Группа «Скоморохи» много гастролировала. В 1971 году мы были участниками фестиваля «Серебряные струны», где поделили главный приз с тогда еще неизвестным «Ариэлем» и завоевали все остальные призы. Там-то и проиэошло мое знакомство с музыкальным критиком Аркадием Петровым, который предложил мне записать песни Д. Тухманова на его пластинку «Как прекрасен мир». Так появились «Джоконда» и «Жил-был я...». Песни вокально очень интересные, необычные. Конечно, хотелось бы записать свои... Но это было для меня время становления исполнительской манеры.
— А как можно определить вашу манеру? Она очень разнообразна. Ваши песни очень трудно повторить, напеть?

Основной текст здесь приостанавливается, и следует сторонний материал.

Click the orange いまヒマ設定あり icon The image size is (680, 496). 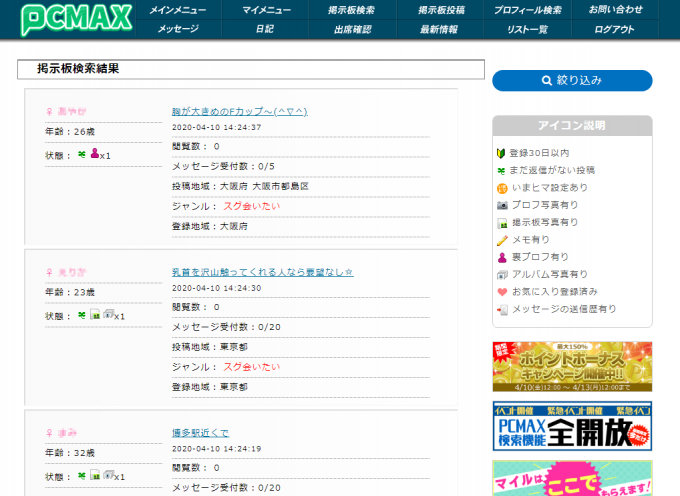coord(502,188)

— Должен признаться, что пишу я не для того, чтобы мои песни напевали. Ведь нельзя, скажем, напеть первый концерт Чайковского... Музыку, которой занимаюсь, я считаю серьезной музыкой. В своих песнях в целях драматической выразительности могут быть использованы приемы итальянского бельканто, вокала «Битлз», элементы негритянского блюза, и философская притча, и народная шутка — стиль их неоднородный, контрастный. Это музыкальное отражение самой жизни — от нежнейших лирических оттенков до кульминации трагизма.
— Где вы учились вокалу, композиции?
— В Музыкально педагогическом институте имени Гнесиных, на вокальном факультете. Одновременно, года полтора, посещал в консерватории класс Тихона Николаевича Хренникова.
— Ну, а как состоялось ваше знакомство с Андреем Михалковым-Кончаловским?
— Я обязан этим Аркадию Петрову. Состоялось, знакомство в 1973 году, когда я был уже студентом Гнесинского института, пел в оперных отрывках в различных театрах и писал музыку. Как-то в феврале мы записывали со «Скоморохами» песню «Осень» в студии. Тут и появился Петров с режиссером Михалковым-Кончаловским, которому были нужны певцы для его будущего фильма. И Кончаловский пригласил меня.
— Довольны ли вы тем, что сделали для «Романса»?
— Нет. Что-то, конечно, хуже и что-то лучше. Но я никогда не бываю удовлетворен тем, что сделал. Все кажется, что главное еще впереди.
— После «Романса» какую работу вы считаете наиболее значительной?
— Конечно, «Стадион». Это эстрадно-песенная опера, основной стиль которой — рок-музыка. Приступил к ней сразу после окончания работы над фильмом «Романс о влюбленных» и создания музыки еще к трем фильмам.
— Все ваши песни, как правило, написаны на хорошие стихи. Скажите, Александр, каковы ваши поэтические привязанности и чем они определяются?
— Таких привязанностей много, очень много. Особенно люблю Бернса, Шекспира в переводах Маршака, Ахматову, Мандельштама, Пастернака, Гарсиа Лорку. Из современников мне ближе всего Вознесенский, Самойлов, Окуджава, Глазков, певица Елена Камбурова. Конечно, бесконечно люблю Пушкина... А вообще в искусстве мне близко то, в чем есть высокое гуманистическое начало.
— В вашей семье увлекались искусством?
— Моя мать была актрисой, дядя 20 лет танцевал в ансамбле Игоря Моисеева, а вот отец инженер-механик. Но все это мало о чем говорит, главное, пожалуй, то, что в семье меня научили познавать, любить сам процесс познания. Родители учили меня умению сделать вывод из увиденного, прочитанного, моральный вывод. Учили узнавать жизнь, интересоваться многим и быть добрым. Я познавал, что-то отвергал, ошибался, снова познавал. А они умели быть участливыми, выслушать без скептицизма, поправить без нажима.
— Что бы вы хотели пожелать молодым читателям нашей газеты, ведь среди них есть немало и ваших, сверстников?
— Любить прекрасное — оно удивительно разнообразно: в поэзии, в музыке, в жизни. И ценить доброту.